- [Input for this task]:
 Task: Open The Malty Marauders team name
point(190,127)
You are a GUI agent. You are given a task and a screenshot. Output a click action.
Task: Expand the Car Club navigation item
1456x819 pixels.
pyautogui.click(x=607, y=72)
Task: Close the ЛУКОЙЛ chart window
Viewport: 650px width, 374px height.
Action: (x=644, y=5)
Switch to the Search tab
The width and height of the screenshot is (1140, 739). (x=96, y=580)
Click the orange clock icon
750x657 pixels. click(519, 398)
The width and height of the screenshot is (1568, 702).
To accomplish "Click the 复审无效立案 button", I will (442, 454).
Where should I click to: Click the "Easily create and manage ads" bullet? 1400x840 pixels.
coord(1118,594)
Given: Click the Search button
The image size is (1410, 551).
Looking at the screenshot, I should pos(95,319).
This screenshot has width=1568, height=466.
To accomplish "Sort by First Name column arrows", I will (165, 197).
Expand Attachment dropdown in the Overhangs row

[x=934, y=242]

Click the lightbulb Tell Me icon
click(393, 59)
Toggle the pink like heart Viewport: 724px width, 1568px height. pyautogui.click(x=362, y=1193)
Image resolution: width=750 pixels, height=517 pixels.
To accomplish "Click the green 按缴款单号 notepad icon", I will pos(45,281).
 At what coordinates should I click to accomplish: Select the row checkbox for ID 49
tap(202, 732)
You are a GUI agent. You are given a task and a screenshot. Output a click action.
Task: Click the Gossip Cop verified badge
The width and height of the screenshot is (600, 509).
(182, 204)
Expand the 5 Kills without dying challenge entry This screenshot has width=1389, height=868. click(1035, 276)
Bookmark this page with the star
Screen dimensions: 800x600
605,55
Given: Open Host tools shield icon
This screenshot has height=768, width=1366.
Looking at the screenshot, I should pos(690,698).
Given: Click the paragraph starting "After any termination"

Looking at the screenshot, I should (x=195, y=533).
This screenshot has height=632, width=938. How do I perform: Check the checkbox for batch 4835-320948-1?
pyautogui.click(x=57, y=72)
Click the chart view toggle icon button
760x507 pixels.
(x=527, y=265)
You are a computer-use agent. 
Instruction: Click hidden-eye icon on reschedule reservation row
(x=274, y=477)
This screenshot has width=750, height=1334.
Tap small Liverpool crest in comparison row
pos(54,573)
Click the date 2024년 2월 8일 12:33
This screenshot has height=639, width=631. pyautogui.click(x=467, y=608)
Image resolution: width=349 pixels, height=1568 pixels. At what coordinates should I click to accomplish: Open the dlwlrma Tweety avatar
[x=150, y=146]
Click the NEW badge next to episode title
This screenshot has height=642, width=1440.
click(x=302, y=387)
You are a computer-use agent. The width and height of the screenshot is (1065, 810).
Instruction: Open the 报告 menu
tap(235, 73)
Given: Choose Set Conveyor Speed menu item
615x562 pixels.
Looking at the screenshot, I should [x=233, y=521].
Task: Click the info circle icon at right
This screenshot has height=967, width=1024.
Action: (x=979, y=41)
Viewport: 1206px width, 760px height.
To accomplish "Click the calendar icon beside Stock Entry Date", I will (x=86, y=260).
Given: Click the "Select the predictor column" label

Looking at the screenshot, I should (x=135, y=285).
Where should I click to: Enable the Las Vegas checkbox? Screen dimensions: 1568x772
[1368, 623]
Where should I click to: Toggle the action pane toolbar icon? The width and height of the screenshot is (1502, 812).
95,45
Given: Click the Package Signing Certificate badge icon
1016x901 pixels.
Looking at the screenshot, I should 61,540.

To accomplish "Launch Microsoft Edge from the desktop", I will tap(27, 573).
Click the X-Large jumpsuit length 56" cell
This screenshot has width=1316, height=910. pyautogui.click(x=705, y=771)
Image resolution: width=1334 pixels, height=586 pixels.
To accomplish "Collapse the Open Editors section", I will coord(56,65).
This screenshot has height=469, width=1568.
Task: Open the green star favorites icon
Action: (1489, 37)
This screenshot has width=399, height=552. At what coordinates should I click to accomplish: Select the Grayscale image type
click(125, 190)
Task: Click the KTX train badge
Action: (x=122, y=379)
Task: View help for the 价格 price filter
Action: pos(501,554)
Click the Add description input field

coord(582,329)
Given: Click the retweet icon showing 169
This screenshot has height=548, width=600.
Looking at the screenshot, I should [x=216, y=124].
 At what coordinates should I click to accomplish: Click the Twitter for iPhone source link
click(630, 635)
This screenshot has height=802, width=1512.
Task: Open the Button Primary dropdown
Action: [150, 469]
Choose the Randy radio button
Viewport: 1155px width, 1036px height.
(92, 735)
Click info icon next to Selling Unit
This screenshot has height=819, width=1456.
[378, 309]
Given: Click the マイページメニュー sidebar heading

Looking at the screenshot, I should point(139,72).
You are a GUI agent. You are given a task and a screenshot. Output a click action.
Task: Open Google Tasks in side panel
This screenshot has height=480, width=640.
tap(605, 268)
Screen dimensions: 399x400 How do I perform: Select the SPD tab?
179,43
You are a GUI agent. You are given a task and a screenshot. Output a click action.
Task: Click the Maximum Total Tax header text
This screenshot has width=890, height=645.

- [Set exercise]:
Rewrite all the entries with every "GUI agent" changed to "screen assistant", leaving everything else as it is.

- [Answer in full]:
 Task: Open The Malty Marauders team name
point(190,127)
You are a screen assistant. You are given a task and a screenshot. Output a click action.
Task: Expand the Car Club navigation item
1456x819 pixels.
pyautogui.click(x=607, y=72)
Task: Close the ЛУКОЙЛ chart window
Viewport: 650px width, 374px height.
Action: (x=644, y=5)
Switch to the Search tab
The width and height of the screenshot is (1140, 739). (x=96, y=580)
Click the orange clock icon
750x657 pixels. click(519, 398)
The width and height of the screenshot is (1568, 702).
To accomplish "Click the 复审无效立案 button", I will (442, 454).
Where should I click to: Click the "Easily create and manage ads" bullet? 1400x840 pixels.
coord(1118,594)
Given: Click the Search button
The image size is (1410, 551).
Looking at the screenshot, I should pos(95,319).
This screenshot has width=1568, height=466.
To accomplish "Sort by First Name column arrows", I will (165, 197).
Expand Attachment dropdown in the Overhangs row

[x=934, y=242]

Click the lightbulb Tell Me icon
click(393, 59)
Toggle the pink like heart Viewport: 724px width, 1568px height. pyautogui.click(x=362, y=1193)
Image resolution: width=750 pixels, height=517 pixels.
To accomplish "Click the green 按缴款单号 notepad icon", I will pos(45,281).
 At what coordinates should I click to accomplish: Select the row checkbox for ID 49
tap(202, 732)
You are a screen assistant. You are given a task and a screenshot. Output a click action.
Task: Click the Gossip Cop verified badge
The width and height of the screenshot is (600, 509).
(182, 204)
Expand the 5 Kills without dying challenge entry This screenshot has width=1389, height=868. click(1035, 276)
Bookmark this page with the star
Screen dimensions: 800x600
605,55
Given: Open Host tools shield icon
This screenshot has height=768, width=1366.
Looking at the screenshot, I should pos(690,698).
Given: Click the paragraph starting "After any termination"

Looking at the screenshot, I should (x=195, y=533).
This screenshot has height=632, width=938. How do I perform: Check the checkbox for batch 4835-320948-1?
pyautogui.click(x=57, y=72)
Click the chart view toggle icon button
760x507 pixels.
(x=527, y=265)
You are a computer-use agent. 
Instruction: Click hidden-eye icon on reschedule reservation row
(x=274, y=477)
This screenshot has width=750, height=1334.
Tap small Liverpool crest in comparison row
pos(54,573)
Click the date 2024년 2월 8일 12:33
This screenshot has height=639, width=631. pyautogui.click(x=467, y=608)
Image resolution: width=349 pixels, height=1568 pixels. At what coordinates should I click to accomplish: Open the dlwlrma Tweety avatar
[x=150, y=146]
Click the NEW badge next to episode title
This screenshot has height=642, width=1440.
click(x=302, y=387)
You are a computer-use agent. The width and height of the screenshot is (1065, 810).
Instruction: Open the 报告 menu
tap(235, 73)
Given: Choose Set Conveyor Speed menu item
615x562 pixels.
Looking at the screenshot, I should [x=233, y=521].
Task: Click the info circle icon at right
This screenshot has height=967, width=1024.
Action: (x=979, y=41)
Viewport: 1206px width, 760px height.
To accomplish "Click the calendar icon beside Stock Entry Date", I will (x=86, y=260).
Given: Click the "Select the predictor column" label

Looking at the screenshot, I should (x=135, y=285).
Where should I click to: Enable the Las Vegas checkbox? Screen dimensions: 1568x772
[1368, 623]
Where should I click to: Toggle the action pane toolbar icon? The width and height of the screenshot is (1502, 812).
95,45
Given: Click the Package Signing Certificate badge icon
1016x901 pixels.
Looking at the screenshot, I should 61,540.

To accomplish "Launch Microsoft Edge from the desktop", I will tap(27, 573).
Click the X-Large jumpsuit length 56" cell
This screenshot has width=1316, height=910. pyautogui.click(x=705, y=771)
Image resolution: width=1334 pixels, height=586 pixels.
To accomplish "Collapse the Open Editors section", I will coord(56,65).
This screenshot has height=469, width=1568.
Task: Open the green star favorites icon
Action: (1489, 37)
This screenshot has width=399, height=552. At what coordinates should I click to accomplish: Select the Grayscale image type
click(125, 190)
Task: Click the KTX train badge
Action: (x=122, y=379)
Task: View help for the 价格 price filter
Action: pos(501,554)
Click the Add description input field

coord(582,329)
Given: Click the retweet icon showing 169
This screenshot has height=548, width=600.
Looking at the screenshot, I should [x=216, y=124].
 At what coordinates should I click to accomplish: Click the Twitter for iPhone source link
click(630, 635)
This screenshot has height=802, width=1512.
Task: Open the Button Primary dropdown
Action: [150, 469]
Choose the Randy radio button
Viewport: 1155px width, 1036px height.
(92, 735)
Click info icon next to Selling Unit
This screenshot has height=819, width=1456.
[378, 309]
Given: Click the マイページメニュー sidebar heading

Looking at the screenshot, I should point(139,72).
You are a screen assistant. You are given a task and a screenshot. Output a click action.
Task: Open Google Tasks in side panel
This screenshot has height=480, width=640.
tap(605, 268)
Screen dimensions: 399x400 How do I perform: Select the SPD tab?
179,43
You are a screen assistant. You are given a task and a screenshot. Output a click action.
Task: Click the Maximum Total Tax header text
This screenshot has width=890, height=645.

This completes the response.